━━━━━ Dataset records
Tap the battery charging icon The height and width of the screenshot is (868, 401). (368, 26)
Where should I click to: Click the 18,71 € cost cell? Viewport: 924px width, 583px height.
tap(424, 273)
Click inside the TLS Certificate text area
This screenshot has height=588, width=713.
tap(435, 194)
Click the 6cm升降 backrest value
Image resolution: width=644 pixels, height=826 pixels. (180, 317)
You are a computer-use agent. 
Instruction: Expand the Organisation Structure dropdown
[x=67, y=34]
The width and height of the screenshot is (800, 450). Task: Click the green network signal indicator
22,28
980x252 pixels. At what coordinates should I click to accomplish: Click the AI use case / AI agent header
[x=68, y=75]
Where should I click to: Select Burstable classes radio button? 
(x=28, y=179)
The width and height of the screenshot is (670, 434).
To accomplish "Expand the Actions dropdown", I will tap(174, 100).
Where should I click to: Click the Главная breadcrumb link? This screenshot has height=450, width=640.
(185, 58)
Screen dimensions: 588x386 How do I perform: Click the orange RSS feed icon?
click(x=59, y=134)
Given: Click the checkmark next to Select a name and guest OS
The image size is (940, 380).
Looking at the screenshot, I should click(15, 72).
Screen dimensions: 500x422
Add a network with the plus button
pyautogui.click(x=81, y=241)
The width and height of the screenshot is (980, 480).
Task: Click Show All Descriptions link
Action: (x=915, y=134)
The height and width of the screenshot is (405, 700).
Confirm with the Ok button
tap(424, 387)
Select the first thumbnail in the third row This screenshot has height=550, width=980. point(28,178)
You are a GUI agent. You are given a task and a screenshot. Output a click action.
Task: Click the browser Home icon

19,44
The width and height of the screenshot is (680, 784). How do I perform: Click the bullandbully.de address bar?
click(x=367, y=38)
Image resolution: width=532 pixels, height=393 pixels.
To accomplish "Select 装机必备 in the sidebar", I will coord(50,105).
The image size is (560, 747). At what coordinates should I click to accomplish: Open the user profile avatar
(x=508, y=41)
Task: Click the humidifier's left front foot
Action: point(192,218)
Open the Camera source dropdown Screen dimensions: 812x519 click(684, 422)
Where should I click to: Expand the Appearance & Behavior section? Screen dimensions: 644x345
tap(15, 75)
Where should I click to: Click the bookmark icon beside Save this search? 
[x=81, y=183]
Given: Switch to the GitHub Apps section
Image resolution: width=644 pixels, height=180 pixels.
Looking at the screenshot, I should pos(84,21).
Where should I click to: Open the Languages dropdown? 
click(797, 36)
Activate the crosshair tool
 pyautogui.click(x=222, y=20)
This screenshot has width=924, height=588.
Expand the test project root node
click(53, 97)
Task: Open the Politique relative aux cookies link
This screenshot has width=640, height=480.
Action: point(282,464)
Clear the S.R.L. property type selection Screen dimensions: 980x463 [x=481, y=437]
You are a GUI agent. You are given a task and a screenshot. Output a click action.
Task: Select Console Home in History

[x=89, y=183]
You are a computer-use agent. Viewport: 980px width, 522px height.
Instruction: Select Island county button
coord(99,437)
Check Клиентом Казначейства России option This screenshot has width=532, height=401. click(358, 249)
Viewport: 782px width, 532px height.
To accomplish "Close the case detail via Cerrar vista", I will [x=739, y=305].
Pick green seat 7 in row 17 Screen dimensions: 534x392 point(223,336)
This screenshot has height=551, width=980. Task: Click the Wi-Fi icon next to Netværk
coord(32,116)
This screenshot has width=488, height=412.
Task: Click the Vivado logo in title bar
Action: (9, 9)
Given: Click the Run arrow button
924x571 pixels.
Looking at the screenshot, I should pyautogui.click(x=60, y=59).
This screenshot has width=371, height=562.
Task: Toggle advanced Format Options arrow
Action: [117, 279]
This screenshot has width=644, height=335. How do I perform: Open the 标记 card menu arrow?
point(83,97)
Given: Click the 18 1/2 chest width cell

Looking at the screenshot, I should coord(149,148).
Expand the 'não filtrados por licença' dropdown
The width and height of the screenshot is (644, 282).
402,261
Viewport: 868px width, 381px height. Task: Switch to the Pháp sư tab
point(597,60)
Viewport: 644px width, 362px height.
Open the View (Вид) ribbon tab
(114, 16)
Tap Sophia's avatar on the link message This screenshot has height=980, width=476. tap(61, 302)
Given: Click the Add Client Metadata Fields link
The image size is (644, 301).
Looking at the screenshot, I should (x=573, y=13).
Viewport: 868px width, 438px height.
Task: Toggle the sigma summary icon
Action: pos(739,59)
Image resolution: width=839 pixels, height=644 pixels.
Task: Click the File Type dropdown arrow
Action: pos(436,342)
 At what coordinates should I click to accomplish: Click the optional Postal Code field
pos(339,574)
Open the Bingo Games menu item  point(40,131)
━━━━━━━━━━
[Task description] Return each line of the data exactly as it was given.

[The answer]
Tap the battery charging icon The height and width of the screenshot is (868, 401). (368, 26)
Where should I click to: Click the 18,71 € cost cell? Viewport: 924px width, 583px height.
tap(424, 273)
Click inside the TLS Certificate text area
This screenshot has height=588, width=713.
tap(435, 194)
Click the 6cm升降 backrest value
Image resolution: width=644 pixels, height=826 pixels. (180, 317)
You are a computer-use agent. 
Instruction: Expand the Organisation Structure dropdown
[x=67, y=34]
The width and height of the screenshot is (800, 450). Task: Click the green network signal indicator
22,28
980x252 pixels. At what coordinates should I click to accomplish: Click the AI use case / AI agent header
[x=68, y=75]
Where should I click to: Select Burstable classes radio button? 
(x=28, y=179)
The width and height of the screenshot is (670, 434).
To accomplish "Expand the Actions dropdown", I will tap(174, 100).
Where should I click to: Click the Главная breadcrumb link? This screenshot has height=450, width=640.
(185, 58)
Screen dimensions: 588x386 How do I perform: Click the orange RSS feed icon?
click(x=59, y=134)
Given: Click the checkmark next to Select a name and guest OS
The image size is (940, 380).
Looking at the screenshot, I should click(15, 72).
Screen dimensions: 500x422
Add a network with the plus button
pyautogui.click(x=81, y=241)
The width and height of the screenshot is (980, 480).
Task: Click Show All Descriptions link
Action: (x=915, y=134)
The height and width of the screenshot is (405, 700).
Confirm with the Ok button
tap(424, 387)
Select the first thumbnail in the third row This screenshot has height=550, width=980. point(28,178)
You are a GUI agent. You are given a task and a screenshot. Output a click action.
Task: Click the browser Home icon

19,44
The width and height of the screenshot is (680, 784). How do I perform: Click the bullandbully.de address bar?
click(x=367, y=38)
Image resolution: width=532 pixels, height=393 pixels.
To accomplish "Select 装机必备 in the sidebar", I will coord(50,105).
The image size is (560, 747). At what coordinates should I click to accomplish: Open the user profile avatar
(x=508, y=41)
Task: Click the humidifier's left front foot
Action: point(192,218)
Open the Camera source dropdown Screen dimensions: 812x519 click(684, 422)
Where should I click to: Expand the Appearance & Behavior section? Screen dimensions: 644x345
tap(15, 75)
Where should I click to: Click the bookmark icon beside Save this search? 
[x=81, y=183]
Given: Switch to the GitHub Apps section
Image resolution: width=644 pixels, height=180 pixels.
Looking at the screenshot, I should pos(84,21).
Where should I click to: Open the Languages dropdown? 
click(797, 36)
Activate the crosshair tool
 pyautogui.click(x=222, y=20)
This screenshot has width=924, height=588.
Expand the test project root node
click(53, 97)
Task: Open the Politique relative aux cookies link
This screenshot has width=640, height=480.
Action: point(282,464)
Clear the S.R.L. property type selection Screen dimensions: 980x463 [x=481, y=437]
You are a GUI agent. You are given a task and a screenshot. Output a click action.
Task: Select Console Home in History

[x=89, y=183]
You are a computer-use agent. Viewport: 980px width, 522px height.
Instruction: Select Island county button
coord(99,437)
Check Клиентом Казначейства России option This screenshot has width=532, height=401. click(358, 249)
Viewport: 782px width, 532px height.
To accomplish "Close the case detail via Cerrar vista", I will [x=739, y=305].
Pick green seat 7 in row 17 Screen dimensions: 534x392 point(223,336)
This screenshot has height=551, width=980. Task: Click the Wi-Fi icon next to Netværk
coord(32,116)
This screenshot has width=488, height=412.
Task: Click the Vivado logo in title bar
Action: (9, 9)
Given: Click the Run arrow button
924x571 pixels.
Looking at the screenshot, I should pyautogui.click(x=60, y=59).
This screenshot has width=371, height=562.
Task: Toggle advanced Format Options arrow
Action: [117, 279]
This screenshot has width=644, height=335. How do I perform: Open the 标记 card menu arrow?
point(83,97)
Given: Click the 18 1/2 chest width cell

Looking at the screenshot, I should coord(149,148).
Expand the 'não filtrados por licença' dropdown
The width and height of the screenshot is (644, 282).
402,261
Viewport: 868px width, 381px height. Task: Switch to the Pháp sư tab
point(597,60)
Viewport: 644px width, 362px height.
Open the View (Вид) ribbon tab
(114, 16)
Tap Sophia's avatar on the link message This screenshot has height=980, width=476. tap(61, 302)
Given: Click the Add Client Metadata Fields link
The image size is (644, 301).
Looking at the screenshot, I should (x=573, y=13).
Viewport: 868px width, 438px height.
Task: Toggle the sigma summary icon
Action: pos(739,59)
Image resolution: width=839 pixels, height=644 pixels.
Task: Click the File Type dropdown arrow
Action: pos(436,342)
 At what coordinates should I click to accomplish: Click the optional Postal Code field
pos(339,574)
Open the Bingo Games menu item  point(40,131)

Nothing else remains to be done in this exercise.